AI models are very capable and get more capable each year. So naturally people
feel they’re underusing them. There’s a tweet that goes like: your laptop has a
100M USD startup in it, you just have to figure the right sequence of words to
get it out. And beyond money, people imagine AI could boost them in every area
of life. Thus all these perennial ideas: of an AI executive assistant, an AI
tutor, an AI that curates your “digital garden”, an AI that (sigh) writes
flashcards for you.
The general template is: if only I could wire up the right prompts and the right
tools in the right harness, I could have an agent that would boost my
productivity 10x, or fix my problems with therapy, or make me more social, or
more knowledgeable. This was, curiously, the ambition of a lot of early
computing pioneers: Augmenting Human Intellect, Man-Computer
Symbiosis. Engelbart’s lab was called the Augmentation Research
Center! And more recently, people used to complain about how everyone has
the Library of Alexandria in their pocket, and yet, we are not all genius
polymaths.
And these ideas are perennial because they never seem to happen. It’s like the
Solow paradox on an individual level. Why? I think there are two
reasons: first, most people lack what Andy Matuschak calls a “serious
context of use” (AI doesn’t move the needle because there’s no needle to
move); second, most people are bottlenecked by internal factors where AI (or
anything external, for that matter) can’t move the needle.

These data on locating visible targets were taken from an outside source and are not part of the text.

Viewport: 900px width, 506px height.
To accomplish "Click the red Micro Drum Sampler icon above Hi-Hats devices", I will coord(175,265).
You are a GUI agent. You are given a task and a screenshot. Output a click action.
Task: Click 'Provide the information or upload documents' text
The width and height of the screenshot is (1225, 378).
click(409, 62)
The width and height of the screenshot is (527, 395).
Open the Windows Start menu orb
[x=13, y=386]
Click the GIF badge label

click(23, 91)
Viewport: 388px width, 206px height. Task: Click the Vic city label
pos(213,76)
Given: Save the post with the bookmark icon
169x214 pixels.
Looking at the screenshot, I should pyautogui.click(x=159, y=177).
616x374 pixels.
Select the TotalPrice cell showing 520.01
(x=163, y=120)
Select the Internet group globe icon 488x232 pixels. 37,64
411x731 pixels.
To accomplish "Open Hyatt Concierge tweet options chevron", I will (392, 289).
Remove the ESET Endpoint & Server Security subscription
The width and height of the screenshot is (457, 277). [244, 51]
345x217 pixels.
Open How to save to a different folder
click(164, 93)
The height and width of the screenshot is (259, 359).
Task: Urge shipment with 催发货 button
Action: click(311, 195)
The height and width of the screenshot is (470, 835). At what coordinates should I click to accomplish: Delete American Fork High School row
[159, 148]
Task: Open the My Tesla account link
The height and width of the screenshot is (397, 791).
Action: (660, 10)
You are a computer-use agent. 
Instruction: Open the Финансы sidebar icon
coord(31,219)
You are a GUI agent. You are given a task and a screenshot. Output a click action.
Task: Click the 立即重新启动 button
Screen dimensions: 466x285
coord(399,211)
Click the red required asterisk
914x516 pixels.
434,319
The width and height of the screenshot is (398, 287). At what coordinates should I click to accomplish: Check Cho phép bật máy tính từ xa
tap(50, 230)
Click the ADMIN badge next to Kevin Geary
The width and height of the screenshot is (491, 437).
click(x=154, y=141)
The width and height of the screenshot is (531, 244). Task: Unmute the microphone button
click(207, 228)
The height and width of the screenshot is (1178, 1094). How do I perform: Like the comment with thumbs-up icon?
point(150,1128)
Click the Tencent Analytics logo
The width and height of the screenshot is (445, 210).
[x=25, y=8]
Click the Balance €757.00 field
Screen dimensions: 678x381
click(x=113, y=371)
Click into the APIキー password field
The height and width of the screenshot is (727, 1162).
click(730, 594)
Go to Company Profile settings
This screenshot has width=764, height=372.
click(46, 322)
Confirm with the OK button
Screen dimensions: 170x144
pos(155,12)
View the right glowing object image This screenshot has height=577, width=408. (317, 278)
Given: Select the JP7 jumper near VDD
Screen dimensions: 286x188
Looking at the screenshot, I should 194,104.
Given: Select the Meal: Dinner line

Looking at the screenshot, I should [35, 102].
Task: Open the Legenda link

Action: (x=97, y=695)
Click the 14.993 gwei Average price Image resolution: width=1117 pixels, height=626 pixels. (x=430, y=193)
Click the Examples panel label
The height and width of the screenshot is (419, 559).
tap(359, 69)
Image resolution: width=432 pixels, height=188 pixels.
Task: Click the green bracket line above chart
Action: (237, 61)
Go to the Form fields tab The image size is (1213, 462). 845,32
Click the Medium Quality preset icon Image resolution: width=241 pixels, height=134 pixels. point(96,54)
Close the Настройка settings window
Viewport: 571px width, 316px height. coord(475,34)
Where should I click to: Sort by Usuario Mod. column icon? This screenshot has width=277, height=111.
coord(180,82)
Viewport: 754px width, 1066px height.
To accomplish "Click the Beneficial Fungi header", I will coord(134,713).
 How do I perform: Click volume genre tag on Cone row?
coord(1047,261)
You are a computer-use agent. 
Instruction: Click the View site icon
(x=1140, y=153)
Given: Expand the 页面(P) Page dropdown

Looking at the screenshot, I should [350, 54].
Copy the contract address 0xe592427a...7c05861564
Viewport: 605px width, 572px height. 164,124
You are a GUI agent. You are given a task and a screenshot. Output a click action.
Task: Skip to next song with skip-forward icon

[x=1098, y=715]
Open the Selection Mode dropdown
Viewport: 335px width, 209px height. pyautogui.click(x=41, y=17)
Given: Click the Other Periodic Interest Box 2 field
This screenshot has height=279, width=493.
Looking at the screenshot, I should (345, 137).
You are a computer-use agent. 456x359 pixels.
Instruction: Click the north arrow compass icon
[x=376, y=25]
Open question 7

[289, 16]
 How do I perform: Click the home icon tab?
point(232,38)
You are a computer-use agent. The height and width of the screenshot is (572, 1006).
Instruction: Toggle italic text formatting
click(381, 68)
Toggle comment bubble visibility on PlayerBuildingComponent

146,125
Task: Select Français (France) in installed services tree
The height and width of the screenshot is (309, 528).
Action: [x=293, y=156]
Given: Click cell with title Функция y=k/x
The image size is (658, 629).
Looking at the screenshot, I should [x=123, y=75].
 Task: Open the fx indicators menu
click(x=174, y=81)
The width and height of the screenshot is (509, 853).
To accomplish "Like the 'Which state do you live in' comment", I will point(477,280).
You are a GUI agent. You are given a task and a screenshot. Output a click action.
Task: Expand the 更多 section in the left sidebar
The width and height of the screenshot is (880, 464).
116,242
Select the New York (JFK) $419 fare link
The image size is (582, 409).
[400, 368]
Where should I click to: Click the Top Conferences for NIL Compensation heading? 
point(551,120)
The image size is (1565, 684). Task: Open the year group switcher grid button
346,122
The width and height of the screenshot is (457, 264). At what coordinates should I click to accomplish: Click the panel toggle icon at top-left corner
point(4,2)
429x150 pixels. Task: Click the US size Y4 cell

The Serious Context of Use
I have heard so many people, online and in real life, tell me some variation of:
“I want to [use|build] an app that uses AI to write flashcards”. How many of
those people do you think have ever written a flashcard? How many of them use
Anki every day? Have ever used Anki? The people who want an AI that
writes flashcards for them don’t use flashcards. They have no reason
to. Dually, the people who use flashcards would benefit little from AI
writing their flashcards.
Analogously with “AI tutors”. If you had the ghost of John von Neumann in your
laptop, what would you have him teach you? Let’s be honest. You’d go through
chapter one of some math topic you’re vaguely curious about and then forget
about it. And that would probably be the rational move! Most people are not
autodidacts because most people have no material reason to learn a specific
topic (i.e. their job does not require it) and the problem with learning for the
sake of learning is opportunity cost: there is no a priori reason to learn one
thing over another, so better to do nothing and wait for something to appear
which actually grabs your interest. Again, this is likely rational! Could you
imagine if you found everything interesting? You’d spend years living in a
basement curating a wiki of late Soviet military hardware or something. So, even
if you had John von Neumann in your pocket, it probably wouldn’t move the
needle.
Would an “AI executive assistant” actually boost your productivity? What would
it do, other than tell you to do the things you already know you have to do?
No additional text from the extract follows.